Thursday, February 13, 2014

Marty (1955)

Director: Delbert Mann                                  Writer: Paddy Chayefsky
Film Score: Roy Webb                                  Cinematography: Joseph LaShelle
Starring: Ernest Borgnine, Betsy Blair, Esther Minciotti and Joe Mantell

The winner of the Academy Award for best picture of 1955, Marty is terrific story of New York and the life of a regular guy who just wants to be happy. It’s easy to see why it won the Oscar because it’s delightful. There’s such an honesty about the film that doesn’t have anything to do with high drama or exaggerated story lines. In many ways it feels like a European film. The whole story takes place over the course of two days, and it is solely about the relationship between Ernest Borgnine and the people in his life, including one very special Saturday night when he meets Betsy Blair and they fall in love. That’s it. Of course it’s set in New York City and that gives the film a particularly American slant, but the story itself, by the brilliant Paddy Chayefsky, is transcendent and also earned him one of this three Oscars that year.

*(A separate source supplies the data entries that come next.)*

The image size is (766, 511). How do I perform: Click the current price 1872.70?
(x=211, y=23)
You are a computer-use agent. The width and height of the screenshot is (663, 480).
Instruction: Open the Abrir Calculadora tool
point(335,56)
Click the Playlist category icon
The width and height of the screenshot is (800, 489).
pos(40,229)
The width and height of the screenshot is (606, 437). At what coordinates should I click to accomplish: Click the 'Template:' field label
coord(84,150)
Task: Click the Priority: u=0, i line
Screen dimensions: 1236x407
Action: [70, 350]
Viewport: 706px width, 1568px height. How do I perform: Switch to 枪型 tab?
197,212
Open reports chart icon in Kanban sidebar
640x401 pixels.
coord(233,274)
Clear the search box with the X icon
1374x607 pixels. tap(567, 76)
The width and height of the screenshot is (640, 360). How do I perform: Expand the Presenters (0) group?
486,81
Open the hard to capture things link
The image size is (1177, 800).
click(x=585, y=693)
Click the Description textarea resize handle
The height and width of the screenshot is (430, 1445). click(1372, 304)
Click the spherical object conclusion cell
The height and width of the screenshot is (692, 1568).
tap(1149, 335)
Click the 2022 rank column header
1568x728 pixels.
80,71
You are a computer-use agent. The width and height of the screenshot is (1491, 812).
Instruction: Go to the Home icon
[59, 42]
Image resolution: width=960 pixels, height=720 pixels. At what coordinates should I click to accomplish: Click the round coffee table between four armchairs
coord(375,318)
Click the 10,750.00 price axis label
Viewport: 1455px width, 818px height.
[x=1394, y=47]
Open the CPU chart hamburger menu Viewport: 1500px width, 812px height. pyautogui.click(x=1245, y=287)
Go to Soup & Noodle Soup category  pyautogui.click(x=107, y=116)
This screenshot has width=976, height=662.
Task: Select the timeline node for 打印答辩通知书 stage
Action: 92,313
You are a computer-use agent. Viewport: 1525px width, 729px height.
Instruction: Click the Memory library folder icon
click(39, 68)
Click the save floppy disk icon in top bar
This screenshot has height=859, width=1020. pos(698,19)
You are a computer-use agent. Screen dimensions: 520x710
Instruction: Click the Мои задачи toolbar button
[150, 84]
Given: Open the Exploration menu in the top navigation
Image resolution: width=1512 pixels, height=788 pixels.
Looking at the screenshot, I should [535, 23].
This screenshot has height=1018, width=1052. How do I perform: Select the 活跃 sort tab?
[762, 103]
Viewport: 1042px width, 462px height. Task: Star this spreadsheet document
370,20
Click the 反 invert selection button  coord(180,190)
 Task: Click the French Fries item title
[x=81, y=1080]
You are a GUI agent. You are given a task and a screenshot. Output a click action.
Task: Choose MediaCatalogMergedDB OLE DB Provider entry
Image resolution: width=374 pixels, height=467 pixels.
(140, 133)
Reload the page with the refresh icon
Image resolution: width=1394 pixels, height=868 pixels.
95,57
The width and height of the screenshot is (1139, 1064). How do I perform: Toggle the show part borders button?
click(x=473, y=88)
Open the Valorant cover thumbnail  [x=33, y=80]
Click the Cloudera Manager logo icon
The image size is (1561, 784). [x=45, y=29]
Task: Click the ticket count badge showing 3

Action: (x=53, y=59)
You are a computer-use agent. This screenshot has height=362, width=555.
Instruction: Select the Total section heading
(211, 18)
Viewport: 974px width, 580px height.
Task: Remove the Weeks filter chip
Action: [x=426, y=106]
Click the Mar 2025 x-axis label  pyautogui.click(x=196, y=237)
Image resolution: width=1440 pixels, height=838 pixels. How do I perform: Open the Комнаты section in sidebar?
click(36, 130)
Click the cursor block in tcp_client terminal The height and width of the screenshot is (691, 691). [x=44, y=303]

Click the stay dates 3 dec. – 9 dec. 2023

Borgnine plays a mild-mannered butcher, Marty, who lives with his mother and hangs out at the local bar watching baseball. But he’s thirty-five and everyone keeps pestering him about why he isn’t married yet. Well, it’s not for lack of trying, but he keep getting the brush off from girls and has given up trying. When Esther Minciotti, his mother, pushes him to go to a ballroom one Saturday night he meets a fellow sufferer, Betsy Blair, and their shared experiences immediately pull them together. At the same time his mother’s sister, Augusta Ciolli, is driving her daughter in law crazy and so she has to move in with Borgnine and Minciotti. Now, just as Borgnine starts to think of actually getting married, everyone who was pushing him before realizes how their lives and relationships with him will change and suddenly they want him to put on the brakes.

Ernest Borgnine is perfect for the role. He’s big and sweet, and took home the Oscar for his performance. Betsy Blair is painfully shy, but she certainly lights up around Borgnine and earned a nomination herself. The two old women, Minciotti and Ciolli are spot on as the ethnic mothers with nothing else in their lives but the children. As with all older films there are players in bit parts who now stand out because of their subsequent fame. One of the patrons of the bar in the opening of the film is none other than Frank Sutton who will forever be associated with his role of Sergeant Carter in Gomer Pyle, U.S.M.C. Jerry Paris, whose best-known role was probably that of Ensign Harding in The Caine Mutiny, plays Borgnine’s cousin. And in the ballroom scene a little later on is the great Jerry Orbach cutting a rug as one of the dancers, right after Borgnine and Blair go out for coffee.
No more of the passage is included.